Copy, exactly as written, the lines that begin at the one containing "Open Microsoft Edge from the taskbar" and end at the one containing "This screenshot has height=216, width=327.". Skip any pictures in the data below.
═══ Dataset
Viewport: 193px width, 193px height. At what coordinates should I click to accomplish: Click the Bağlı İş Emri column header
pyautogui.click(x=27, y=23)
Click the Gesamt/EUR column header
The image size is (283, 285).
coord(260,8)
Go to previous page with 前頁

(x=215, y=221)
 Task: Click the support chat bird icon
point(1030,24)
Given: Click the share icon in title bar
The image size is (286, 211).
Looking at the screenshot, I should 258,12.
══════
═══ Dataset
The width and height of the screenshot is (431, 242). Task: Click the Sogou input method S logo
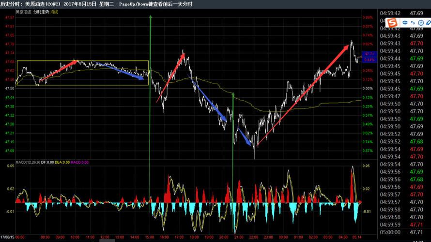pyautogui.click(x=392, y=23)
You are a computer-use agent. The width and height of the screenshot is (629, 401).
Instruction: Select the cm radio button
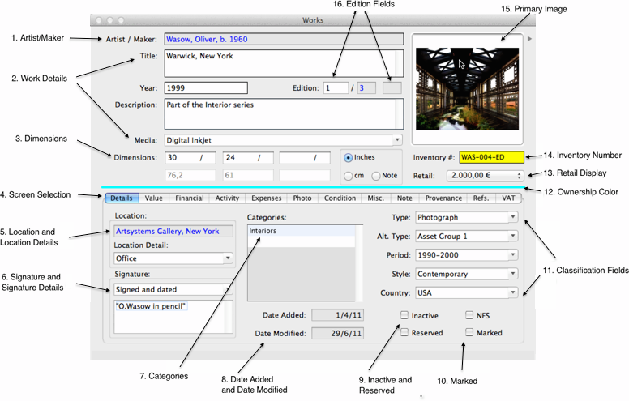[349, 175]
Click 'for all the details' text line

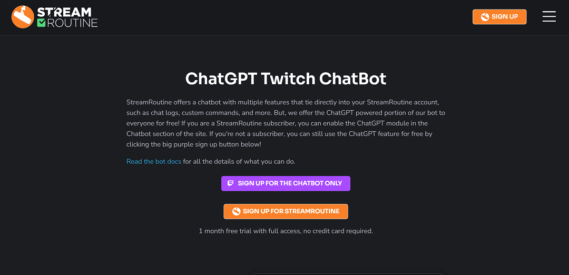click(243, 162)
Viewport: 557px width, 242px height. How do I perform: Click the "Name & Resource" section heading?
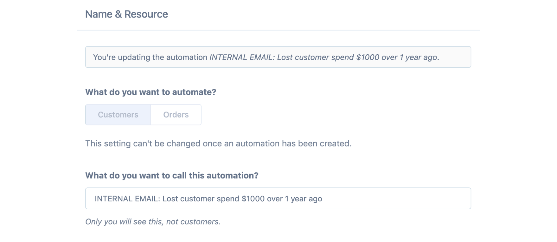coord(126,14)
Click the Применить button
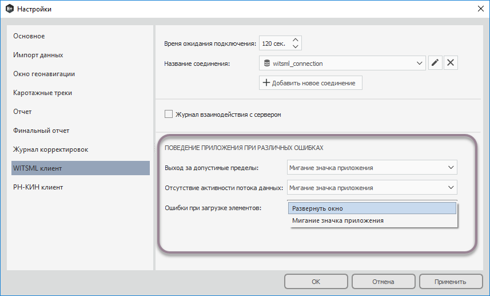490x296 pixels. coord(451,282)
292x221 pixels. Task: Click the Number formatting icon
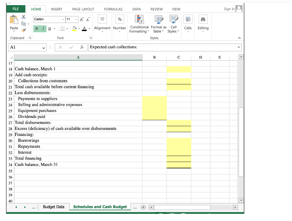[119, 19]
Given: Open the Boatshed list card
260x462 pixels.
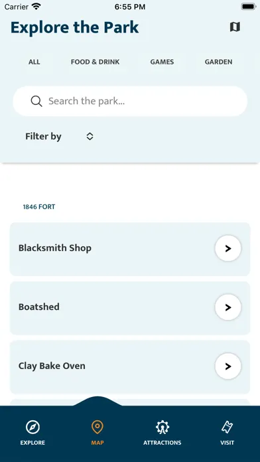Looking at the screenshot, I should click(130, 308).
══════
═══ Dataset
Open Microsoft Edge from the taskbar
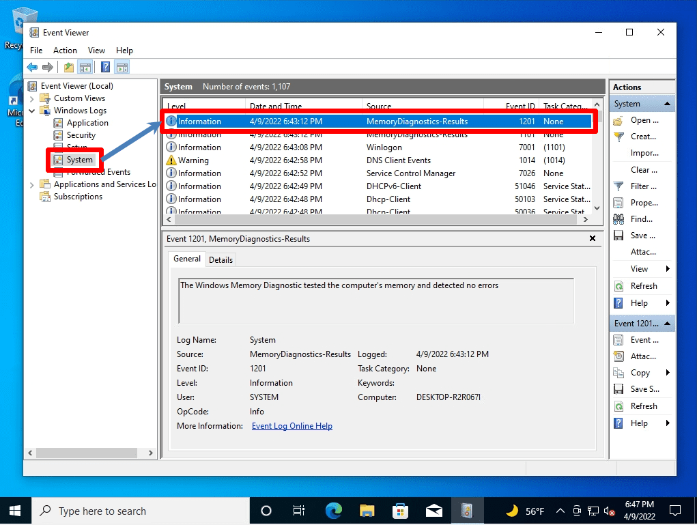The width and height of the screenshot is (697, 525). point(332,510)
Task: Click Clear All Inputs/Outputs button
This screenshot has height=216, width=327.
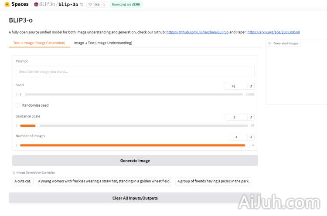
══════
Exercise result ->
Open Microsoft Edge from the taskbar
The width and height of the screenshot is (697, 525). point(332,510)
Task: Click Clear All Inputs/Outputs button
This screenshot has height=216, width=327.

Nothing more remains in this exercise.